Since the invention of 5C and Hi-C technologies, the field has been in need of statistical methods and computaional tools for identifying differential long-range looping interactions among biological conditions. To date, there is a severe lack of differential loop calling methods available for analysis of 5C data by the scientific community.
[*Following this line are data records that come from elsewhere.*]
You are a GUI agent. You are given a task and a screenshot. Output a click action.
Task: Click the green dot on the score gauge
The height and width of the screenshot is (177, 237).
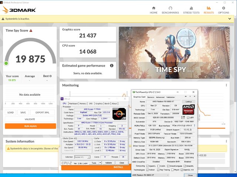pyautogui.click(x=6, y=63)
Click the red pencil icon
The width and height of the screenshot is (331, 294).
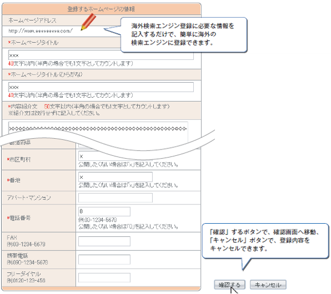pos(89,22)
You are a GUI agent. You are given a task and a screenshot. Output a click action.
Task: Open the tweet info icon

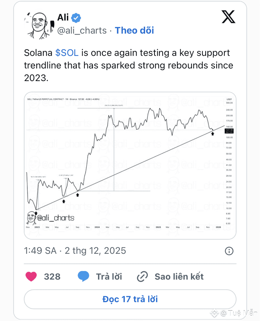click(x=229, y=251)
Moreover, although a small number of ‘general differential interaction identification’ methods have been published for Hi-C data, differential loop calling largely remains an open question because (1) currently available tools do not account for local distance-dependent background signal and TAD/subTAD/compartment structure to identify changes specifically at loops, and (2) Hi-C data at the resolution necessary for looping interaction analysis have only very recently become available.
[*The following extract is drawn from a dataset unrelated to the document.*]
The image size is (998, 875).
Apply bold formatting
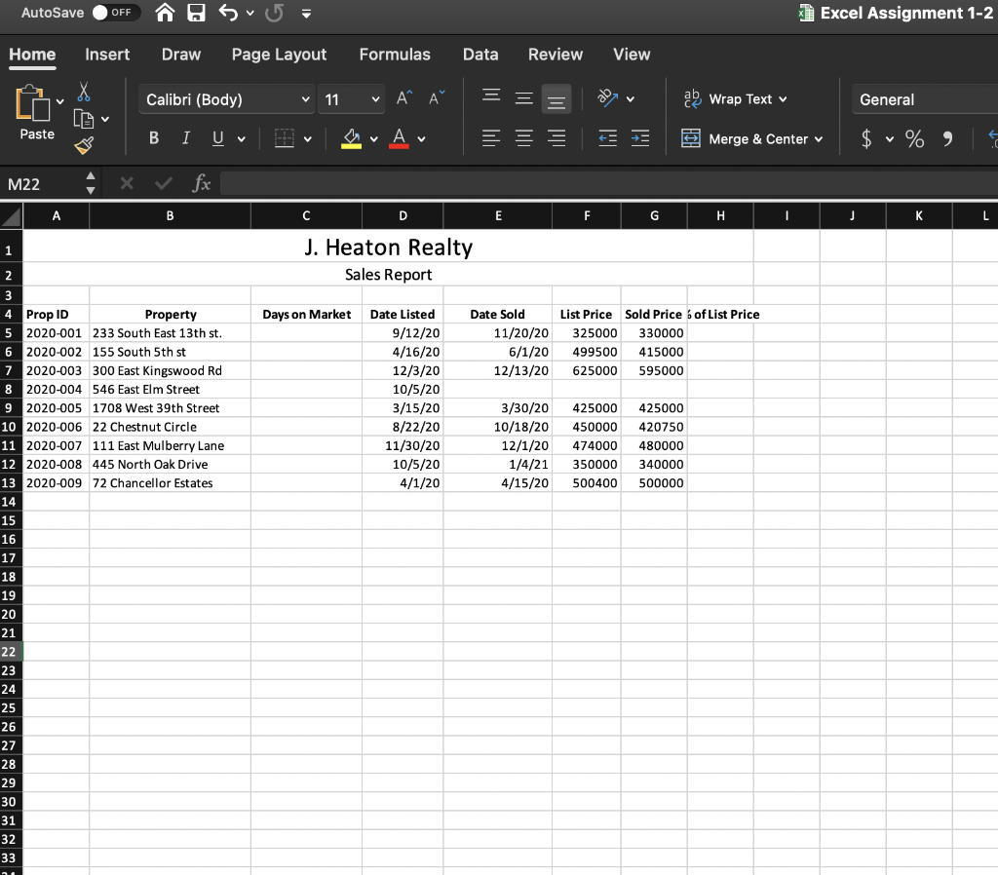(x=153, y=137)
Identifying bona fide looping interactions from proximity ligation-based data remains a complex problem with no gold standard solution. Moreover, the detection of dynamic looping interactions that exhibit differential signal across biological conditions remains an unsolved technical challenge. Here we provide 3DeFDR as a new statistical framework and computational tool for detecting and classifying differential looping interactions in high-resolution, multi-condition 5C datasets. We note that the performance of 3DeFDR is highly dependent on the quality of the input dataset and how effectively the raw sequencing counts of detected interactions have been processed to reduce batch effects, correct for bias, and account for distance-dependent and TAD/subTAD background signal. We provide 3DeFDR as a modular coding package that the user may integrate into their own 5C or Hi-C analysis pipeline. For the convenience of users, this package includes companion visualization tools for assessing 3DeFDR results to determine how effectively counts have been modeled for simulation, viewing differential loop calls as color-coded clusters, and computing the enrichment of classical epigenetic marks within classes of called loops.

## Methods

Detailed Methods are provided in the **Supplementary Methods**.

## Data availability

Code, sample input data and usage instructions are provided to the Reviewers in a zipped directory and will be freely available via bitbucket upon publication. The data analyzed in this study are summarized in **Supplementary Tables 1, 4, and 5**.

## Acknowledgements

JEPC is a New York Stem Cell Foundation (NYSCF) Robertson Investigator and an Alfred P. Sloan Foundation Fellow. This work was funded by The New York Stem Cell Foundation (J.E.P.C), the Alfred P. Sloan Foundation (J.E.P.C), the NIH Director’s New Innovator Award (1DP2MH11024701; J.E.P.C), a 4D Nucleome Common Fund grant (1U01HL12999801; J.E.P.C) and a joint NSF-NIGMS grant to support research at the interface of the biological and mathematical sciences (1562665; J.E.P.C). This material is based upon work supported by the National Science Foundation Graduate Research Fellowship under DGE-1321851 (L.R.F.) and by an NIH training grant to the University of Pennsylvania (5T32HL007954-18; T.G.G.).